Do TAB Uol – A senadora Damares Alves (Republicanos-DF) vai liderar neste mês uma comitiva de parlamentares ao Marajó (PA). Segundo a assessoria de imprensa da senadora, o objetivo é “constatar, com os próprios olhos”, situações de exploração sexual de crianças e adolescentes.
Não é a primeira vez que Damares se dedica ao assunto.
O UOL apurou que um programa de Damares, criado sob a justificativa de combater supostas violações de direitos humanos e acusações nunca provadas de exploração sexual, acabou por abrir brechas para grilagem de terras e benefícios a igrejas evangélicas.
O UOL apurou que, durante o projeto, ocorreram irregularidades ligadas às terras do arquipélago, cobiçadas pelo potencial para o agronegócio e para o mercado de crédito de carbono.

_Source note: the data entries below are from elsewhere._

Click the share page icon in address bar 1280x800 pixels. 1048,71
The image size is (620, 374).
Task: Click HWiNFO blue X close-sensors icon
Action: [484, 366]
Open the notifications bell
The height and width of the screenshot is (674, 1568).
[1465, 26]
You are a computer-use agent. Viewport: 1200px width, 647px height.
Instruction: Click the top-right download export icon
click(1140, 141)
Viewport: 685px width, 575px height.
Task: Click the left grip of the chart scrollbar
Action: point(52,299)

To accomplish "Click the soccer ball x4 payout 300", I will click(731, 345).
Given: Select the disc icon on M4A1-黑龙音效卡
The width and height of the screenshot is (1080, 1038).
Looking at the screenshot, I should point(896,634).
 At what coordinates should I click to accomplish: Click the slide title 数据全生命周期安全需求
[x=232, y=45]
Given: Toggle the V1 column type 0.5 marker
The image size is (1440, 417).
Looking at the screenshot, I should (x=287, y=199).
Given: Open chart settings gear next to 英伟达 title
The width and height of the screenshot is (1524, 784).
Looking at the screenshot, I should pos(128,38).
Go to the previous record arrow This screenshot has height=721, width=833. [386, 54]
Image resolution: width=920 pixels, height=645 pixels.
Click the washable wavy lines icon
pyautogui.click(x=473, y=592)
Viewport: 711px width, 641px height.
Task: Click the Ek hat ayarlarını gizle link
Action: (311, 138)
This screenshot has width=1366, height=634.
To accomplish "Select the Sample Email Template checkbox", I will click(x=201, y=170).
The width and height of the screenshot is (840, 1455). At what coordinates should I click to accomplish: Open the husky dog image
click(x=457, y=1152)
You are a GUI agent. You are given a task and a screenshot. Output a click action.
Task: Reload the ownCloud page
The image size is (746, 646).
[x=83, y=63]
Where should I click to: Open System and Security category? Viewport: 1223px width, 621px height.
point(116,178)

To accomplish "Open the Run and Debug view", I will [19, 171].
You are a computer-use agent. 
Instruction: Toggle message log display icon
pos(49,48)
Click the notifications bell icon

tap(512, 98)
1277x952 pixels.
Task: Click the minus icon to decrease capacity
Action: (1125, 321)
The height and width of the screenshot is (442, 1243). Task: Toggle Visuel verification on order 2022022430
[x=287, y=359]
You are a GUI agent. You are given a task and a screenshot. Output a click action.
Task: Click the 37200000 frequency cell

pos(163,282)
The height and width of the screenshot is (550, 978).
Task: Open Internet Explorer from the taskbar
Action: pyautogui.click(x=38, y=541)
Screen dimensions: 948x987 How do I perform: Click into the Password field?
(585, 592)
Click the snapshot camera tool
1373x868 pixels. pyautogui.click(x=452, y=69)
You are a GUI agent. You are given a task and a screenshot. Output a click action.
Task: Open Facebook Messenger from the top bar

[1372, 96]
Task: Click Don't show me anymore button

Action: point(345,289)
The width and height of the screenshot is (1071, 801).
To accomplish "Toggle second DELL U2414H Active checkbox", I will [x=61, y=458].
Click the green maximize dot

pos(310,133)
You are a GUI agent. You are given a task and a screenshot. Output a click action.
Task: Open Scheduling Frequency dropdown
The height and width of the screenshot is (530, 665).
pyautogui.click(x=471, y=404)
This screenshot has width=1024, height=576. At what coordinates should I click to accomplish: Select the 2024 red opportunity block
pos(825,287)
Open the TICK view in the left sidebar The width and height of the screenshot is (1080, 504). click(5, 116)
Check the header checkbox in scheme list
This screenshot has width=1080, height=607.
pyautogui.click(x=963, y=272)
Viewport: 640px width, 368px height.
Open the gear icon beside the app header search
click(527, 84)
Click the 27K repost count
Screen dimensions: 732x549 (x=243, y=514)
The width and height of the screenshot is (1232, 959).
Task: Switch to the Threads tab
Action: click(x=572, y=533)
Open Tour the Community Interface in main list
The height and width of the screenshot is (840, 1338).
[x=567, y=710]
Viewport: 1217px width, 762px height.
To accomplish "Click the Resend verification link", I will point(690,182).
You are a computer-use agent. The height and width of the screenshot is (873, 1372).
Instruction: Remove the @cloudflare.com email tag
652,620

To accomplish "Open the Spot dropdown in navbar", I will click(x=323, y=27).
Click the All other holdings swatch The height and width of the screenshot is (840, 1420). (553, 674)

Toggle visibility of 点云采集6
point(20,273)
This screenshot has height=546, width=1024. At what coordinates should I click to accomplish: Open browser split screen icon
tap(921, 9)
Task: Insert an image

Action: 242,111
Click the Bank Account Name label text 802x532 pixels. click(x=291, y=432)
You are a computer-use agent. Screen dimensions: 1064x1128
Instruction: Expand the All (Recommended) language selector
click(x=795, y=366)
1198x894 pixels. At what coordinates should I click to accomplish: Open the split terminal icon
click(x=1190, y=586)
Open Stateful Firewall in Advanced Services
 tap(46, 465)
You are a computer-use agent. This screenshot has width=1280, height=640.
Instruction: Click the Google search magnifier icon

Segundo a então ministra, o objetivo do Abrace o Marajó era tornar o local “mais próspero e desenvolvido”, inclusive para combater a exploração e a violência sexual contra crianças e adolescentes.
Os supostos abusos eram frequentemente abordados por Damares, mas, apesar do investimento inicial previsto de R$ 1 bilhão, nenhuma ação efetiva contra violência sexual foi tomada.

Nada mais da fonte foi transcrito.